My right hon. Friend’s concerns about short-termism in public policy making are also criticisms that have often been made. The extent to which this Government, their immediate predecessor and the one before that, have taken steps to attempt to ameliorate and address some of these issues is interesting. For example, we now have multi-year funding strategies for road and rail infrastructure, which we did not have before; there is a separate independent economics ministry, the Department for Business, Energy and Industrial Strategy, which is specifically designed to provide an economic counterpart to the Treasury; and, other steps have been taken to try to combat embedded institutional concerns about short-termism in public funding. Undoubtedly, there is more to do. The criticisms have weight, as has been shown by the responses that the Government have made; it is a point that the Government have well taken and are making significant progress.

There is an embedded tension between the desire for longevity in funding and the desire for democracy.
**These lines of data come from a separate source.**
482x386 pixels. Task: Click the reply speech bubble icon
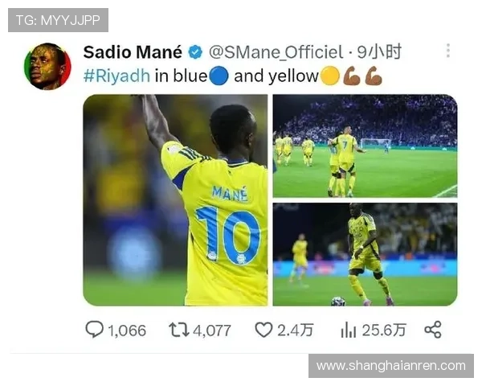coord(94,330)
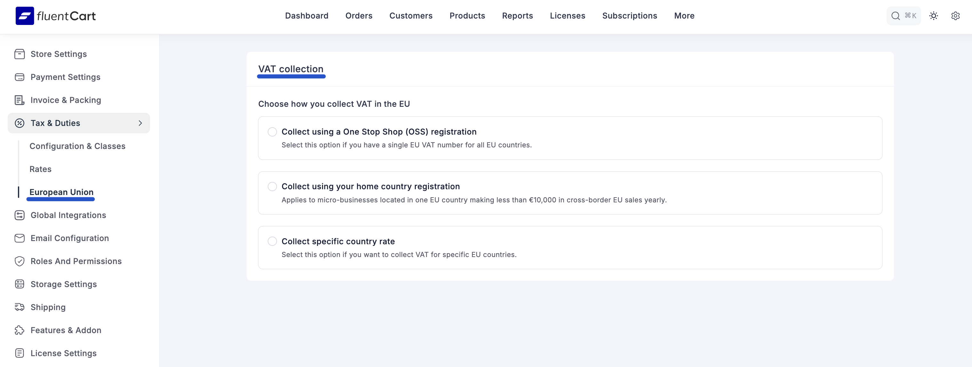Click the blue VAT collection underline indicator
Viewport: 972px width, 367px height.
[291, 77]
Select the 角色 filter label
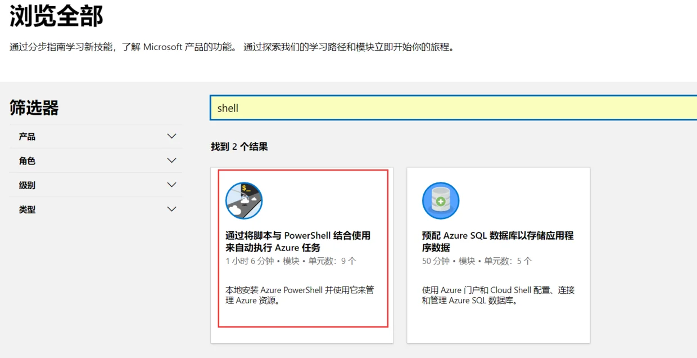 tap(27, 160)
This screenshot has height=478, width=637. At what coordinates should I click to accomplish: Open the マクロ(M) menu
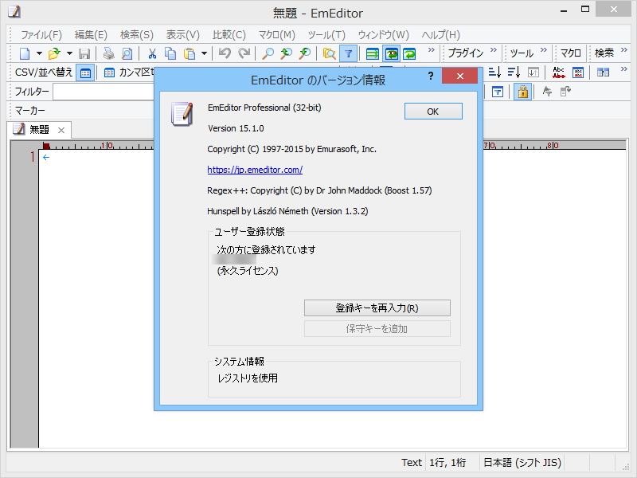tap(277, 34)
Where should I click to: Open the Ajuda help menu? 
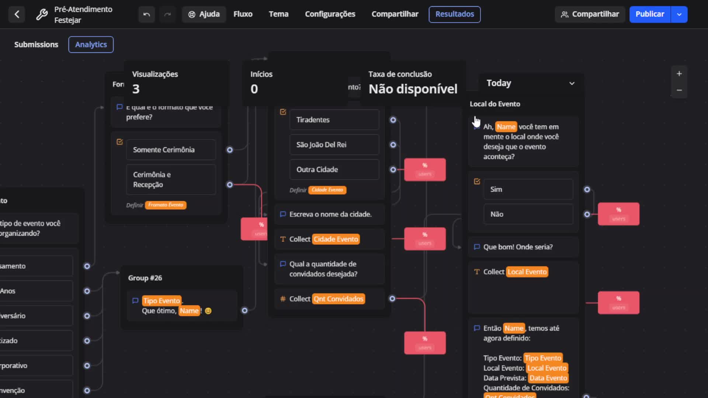[x=204, y=14]
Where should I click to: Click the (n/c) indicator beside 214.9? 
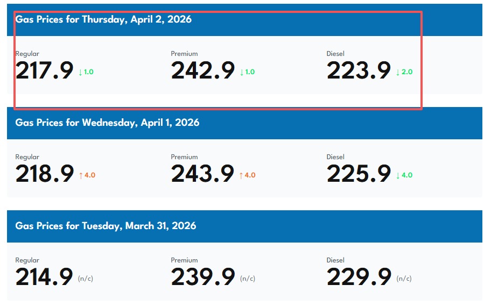coord(86,279)
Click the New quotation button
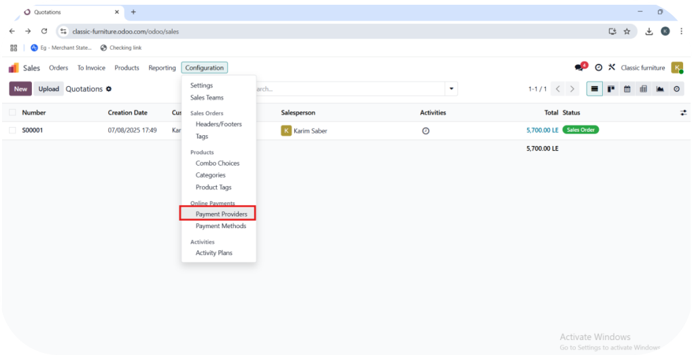 point(20,89)
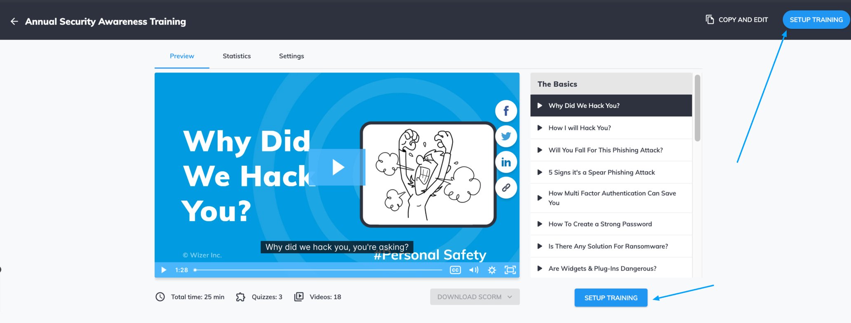
Task: Select 'How I will Hack You?' lesson
Action: [x=611, y=128]
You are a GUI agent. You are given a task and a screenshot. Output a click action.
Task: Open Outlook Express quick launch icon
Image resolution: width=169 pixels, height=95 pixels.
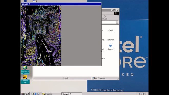pyautogui.click(x=38, y=94)
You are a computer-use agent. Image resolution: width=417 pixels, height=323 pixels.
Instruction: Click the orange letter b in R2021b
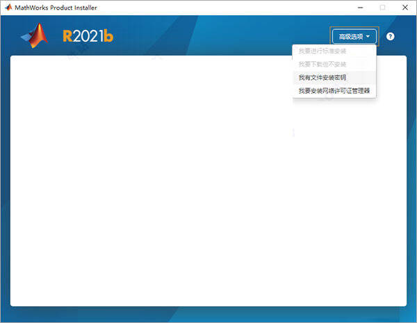click(108, 36)
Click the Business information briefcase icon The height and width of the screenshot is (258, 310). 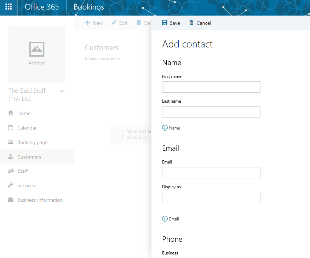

If we lived in China, we would operate according to a 100-year economic plan; we cannot do that because this country has always been bound by the principle that no Government can bind their successors. It is right that we should try to build more longevity into public policy; I have touched on some of the ways in which that can be done, but I have no doubt there are many areas in which it can be done better. This embedded tension between cash constraints, managing the public exchequer, the democratic accountability of Ministers and long-term funding is one that will not be removed by abolishing the Treasury.

My right hon. Friend said that no company would ever see a contradiction between the chief executive and the financial director; I think she is mistaken. There are many companies in which the chief executive would like to spend money and the finance director, in league with the chair, prevents him from doing so. There have been many points in British government when that has been true. It is often true in a Labour Government, when the wisdom of having an independent Treasury, with a degree of control over public finances, stops a Labour Government from thoroughly spendthrift public spending policies. I close by saying that I encourage my right hon. Friend to be careful what she wishes for.